--- Provided records ---

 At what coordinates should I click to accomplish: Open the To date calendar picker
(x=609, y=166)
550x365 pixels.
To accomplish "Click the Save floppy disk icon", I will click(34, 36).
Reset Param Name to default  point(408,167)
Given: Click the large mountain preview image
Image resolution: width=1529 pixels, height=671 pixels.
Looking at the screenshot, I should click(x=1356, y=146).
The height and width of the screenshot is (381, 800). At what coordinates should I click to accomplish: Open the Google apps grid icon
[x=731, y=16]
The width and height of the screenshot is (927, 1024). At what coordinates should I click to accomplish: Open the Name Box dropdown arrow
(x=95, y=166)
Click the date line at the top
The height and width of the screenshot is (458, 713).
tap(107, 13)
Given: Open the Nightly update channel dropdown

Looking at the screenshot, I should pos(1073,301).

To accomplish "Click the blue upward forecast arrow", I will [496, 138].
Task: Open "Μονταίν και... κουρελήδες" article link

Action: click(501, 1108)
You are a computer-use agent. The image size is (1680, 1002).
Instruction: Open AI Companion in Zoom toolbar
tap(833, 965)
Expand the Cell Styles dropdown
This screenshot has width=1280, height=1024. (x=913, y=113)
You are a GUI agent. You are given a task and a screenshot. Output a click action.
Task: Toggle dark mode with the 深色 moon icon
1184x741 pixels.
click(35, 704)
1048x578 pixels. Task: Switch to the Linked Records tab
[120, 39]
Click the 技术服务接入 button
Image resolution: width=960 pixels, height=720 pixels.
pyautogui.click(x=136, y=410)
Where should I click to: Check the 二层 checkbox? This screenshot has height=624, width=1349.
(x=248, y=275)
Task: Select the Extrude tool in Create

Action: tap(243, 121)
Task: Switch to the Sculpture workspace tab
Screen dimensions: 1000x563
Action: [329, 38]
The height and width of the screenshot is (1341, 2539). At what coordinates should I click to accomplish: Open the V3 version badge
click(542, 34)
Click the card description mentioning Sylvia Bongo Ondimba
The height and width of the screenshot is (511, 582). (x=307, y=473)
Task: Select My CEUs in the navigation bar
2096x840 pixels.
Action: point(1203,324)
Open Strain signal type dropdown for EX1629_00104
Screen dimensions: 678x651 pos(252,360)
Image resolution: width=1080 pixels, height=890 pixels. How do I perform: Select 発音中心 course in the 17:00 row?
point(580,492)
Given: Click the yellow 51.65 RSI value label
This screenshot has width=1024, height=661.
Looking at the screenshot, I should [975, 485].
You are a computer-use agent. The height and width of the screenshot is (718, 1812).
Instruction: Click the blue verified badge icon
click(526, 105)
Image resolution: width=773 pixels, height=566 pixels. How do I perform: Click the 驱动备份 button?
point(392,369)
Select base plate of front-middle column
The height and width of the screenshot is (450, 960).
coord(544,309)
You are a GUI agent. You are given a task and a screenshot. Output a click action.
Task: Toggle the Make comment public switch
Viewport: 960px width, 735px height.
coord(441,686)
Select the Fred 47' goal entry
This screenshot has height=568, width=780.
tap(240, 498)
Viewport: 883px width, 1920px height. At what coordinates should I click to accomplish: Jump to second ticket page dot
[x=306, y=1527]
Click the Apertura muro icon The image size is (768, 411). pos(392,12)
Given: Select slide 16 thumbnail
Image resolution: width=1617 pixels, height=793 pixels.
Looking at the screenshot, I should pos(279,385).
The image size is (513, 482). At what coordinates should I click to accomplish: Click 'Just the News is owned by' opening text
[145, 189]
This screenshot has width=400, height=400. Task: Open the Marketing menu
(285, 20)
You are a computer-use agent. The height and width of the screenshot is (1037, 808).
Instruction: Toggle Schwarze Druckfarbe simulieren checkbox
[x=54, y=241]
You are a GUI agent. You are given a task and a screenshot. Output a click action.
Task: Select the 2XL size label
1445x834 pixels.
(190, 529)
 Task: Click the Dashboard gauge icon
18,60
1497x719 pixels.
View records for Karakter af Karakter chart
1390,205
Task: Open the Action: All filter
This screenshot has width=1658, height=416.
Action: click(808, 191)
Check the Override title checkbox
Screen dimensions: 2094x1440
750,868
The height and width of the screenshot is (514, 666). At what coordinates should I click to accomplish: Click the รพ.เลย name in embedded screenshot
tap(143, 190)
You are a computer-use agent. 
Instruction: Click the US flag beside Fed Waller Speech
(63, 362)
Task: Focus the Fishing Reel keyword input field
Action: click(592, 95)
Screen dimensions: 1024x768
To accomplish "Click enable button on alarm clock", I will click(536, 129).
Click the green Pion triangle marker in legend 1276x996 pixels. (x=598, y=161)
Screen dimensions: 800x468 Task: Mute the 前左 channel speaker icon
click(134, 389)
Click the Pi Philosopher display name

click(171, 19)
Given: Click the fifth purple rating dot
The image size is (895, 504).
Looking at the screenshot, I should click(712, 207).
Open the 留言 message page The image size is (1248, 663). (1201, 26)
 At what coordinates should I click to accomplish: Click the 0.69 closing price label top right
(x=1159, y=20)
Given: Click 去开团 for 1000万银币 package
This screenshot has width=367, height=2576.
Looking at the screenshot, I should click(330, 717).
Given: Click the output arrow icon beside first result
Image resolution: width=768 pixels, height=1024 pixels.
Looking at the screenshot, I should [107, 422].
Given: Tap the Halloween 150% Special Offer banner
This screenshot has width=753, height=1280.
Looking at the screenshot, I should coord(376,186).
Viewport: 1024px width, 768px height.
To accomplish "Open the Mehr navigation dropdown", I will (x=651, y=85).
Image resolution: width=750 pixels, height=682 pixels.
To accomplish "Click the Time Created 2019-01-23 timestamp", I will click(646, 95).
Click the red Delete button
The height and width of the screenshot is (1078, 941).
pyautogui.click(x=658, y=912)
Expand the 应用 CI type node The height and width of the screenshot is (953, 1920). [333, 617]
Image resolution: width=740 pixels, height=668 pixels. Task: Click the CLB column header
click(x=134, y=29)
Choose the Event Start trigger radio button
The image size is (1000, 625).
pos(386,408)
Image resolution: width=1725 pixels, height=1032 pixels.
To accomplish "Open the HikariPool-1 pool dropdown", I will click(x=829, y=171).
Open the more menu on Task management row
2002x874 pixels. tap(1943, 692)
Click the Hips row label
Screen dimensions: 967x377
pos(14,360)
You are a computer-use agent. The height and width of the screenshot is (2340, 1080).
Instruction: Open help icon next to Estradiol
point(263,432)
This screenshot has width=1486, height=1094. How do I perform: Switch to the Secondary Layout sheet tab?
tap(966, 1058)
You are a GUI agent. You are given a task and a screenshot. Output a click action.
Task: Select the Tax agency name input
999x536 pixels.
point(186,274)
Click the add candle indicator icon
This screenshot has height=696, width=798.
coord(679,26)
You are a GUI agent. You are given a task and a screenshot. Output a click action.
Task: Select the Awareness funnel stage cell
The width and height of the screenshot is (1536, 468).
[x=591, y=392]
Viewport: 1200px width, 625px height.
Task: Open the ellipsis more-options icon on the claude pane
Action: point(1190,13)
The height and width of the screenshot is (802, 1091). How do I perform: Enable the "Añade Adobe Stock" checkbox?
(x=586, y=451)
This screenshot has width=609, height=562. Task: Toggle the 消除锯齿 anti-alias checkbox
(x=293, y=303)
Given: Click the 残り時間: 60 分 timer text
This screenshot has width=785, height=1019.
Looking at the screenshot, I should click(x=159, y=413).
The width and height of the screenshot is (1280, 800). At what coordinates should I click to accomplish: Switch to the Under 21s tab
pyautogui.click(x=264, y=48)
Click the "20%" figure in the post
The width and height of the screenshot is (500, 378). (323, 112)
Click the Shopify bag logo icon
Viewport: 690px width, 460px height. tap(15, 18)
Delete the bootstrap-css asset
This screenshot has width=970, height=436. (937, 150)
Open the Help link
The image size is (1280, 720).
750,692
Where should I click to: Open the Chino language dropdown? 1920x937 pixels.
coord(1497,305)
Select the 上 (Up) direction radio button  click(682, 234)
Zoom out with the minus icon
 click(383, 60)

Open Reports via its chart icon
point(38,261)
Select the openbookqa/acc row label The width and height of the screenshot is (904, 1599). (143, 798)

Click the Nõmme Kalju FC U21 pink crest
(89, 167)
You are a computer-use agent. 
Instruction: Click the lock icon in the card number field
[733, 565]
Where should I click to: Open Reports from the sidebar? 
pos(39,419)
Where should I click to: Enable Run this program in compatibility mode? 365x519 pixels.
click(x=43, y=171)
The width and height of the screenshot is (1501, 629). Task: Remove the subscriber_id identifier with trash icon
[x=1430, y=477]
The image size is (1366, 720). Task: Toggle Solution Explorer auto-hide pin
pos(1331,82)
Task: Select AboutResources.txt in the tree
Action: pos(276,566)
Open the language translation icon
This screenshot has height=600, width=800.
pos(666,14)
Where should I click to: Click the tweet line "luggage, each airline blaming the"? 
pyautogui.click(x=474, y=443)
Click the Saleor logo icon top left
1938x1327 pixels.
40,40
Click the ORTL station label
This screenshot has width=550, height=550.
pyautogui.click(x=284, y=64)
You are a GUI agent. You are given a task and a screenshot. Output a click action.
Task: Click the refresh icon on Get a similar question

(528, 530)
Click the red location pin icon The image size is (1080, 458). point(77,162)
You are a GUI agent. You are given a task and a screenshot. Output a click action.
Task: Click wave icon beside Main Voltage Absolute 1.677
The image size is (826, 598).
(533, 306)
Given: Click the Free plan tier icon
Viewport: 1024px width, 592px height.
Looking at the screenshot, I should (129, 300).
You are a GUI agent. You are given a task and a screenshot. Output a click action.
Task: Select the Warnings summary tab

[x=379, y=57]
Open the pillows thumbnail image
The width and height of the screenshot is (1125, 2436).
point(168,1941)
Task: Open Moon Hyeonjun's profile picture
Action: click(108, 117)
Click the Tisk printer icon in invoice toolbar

---

• [The task]: Each line from the top of the listing down to and including the one containing "Click the 技术服务接入 button" should be transcribed exactly; nothing else is to be output.

• [Solution]:
 At what coordinates should I click to accomplish: Open the To date calendar picker
(x=609, y=166)
550x365 pixels.
To accomplish "Click the Save floppy disk icon", I will click(34, 36).
Reset Param Name to default  point(408,167)
Given: Click the large mountain preview image
Image resolution: width=1529 pixels, height=671 pixels.
Looking at the screenshot, I should click(x=1356, y=146).
The height and width of the screenshot is (381, 800). At what coordinates should I click to accomplish: Open the Google apps grid icon
[x=731, y=16]
The width and height of the screenshot is (927, 1024). At what coordinates should I click to accomplish: Open the Name Box dropdown arrow
(x=95, y=166)
Click the date line at the top
The height and width of the screenshot is (458, 713).
tap(107, 13)
Given: Open the Nightly update channel dropdown

Looking at the screenshot, I should pos(1073,301).

To accomplish "Click the blue upward forecast arrow", I will [496, 138].
Task: Open "Μονταίν και... κουρελήδες" article link

Action: click(501, 1108)
You are a computer-use agent. The image size is (1680, 1002).
Instruction: Open AI Companion in Zoom toolbar
tap(833, 965)
Expand the Cell Styles dropdown
This screenshot has width=1280, height=1024. (x=913, y=113)
You are a GUI agent. You are given a task and a screenshot. Output a click action.
Task: Toggle dark mode with the 深色 moon icon
1184x741 pixels.
click(35, 704)
1048x578 pixels. Task: Switch to the Linked Records tab
[120, 39]
Click the 技术服务接入 button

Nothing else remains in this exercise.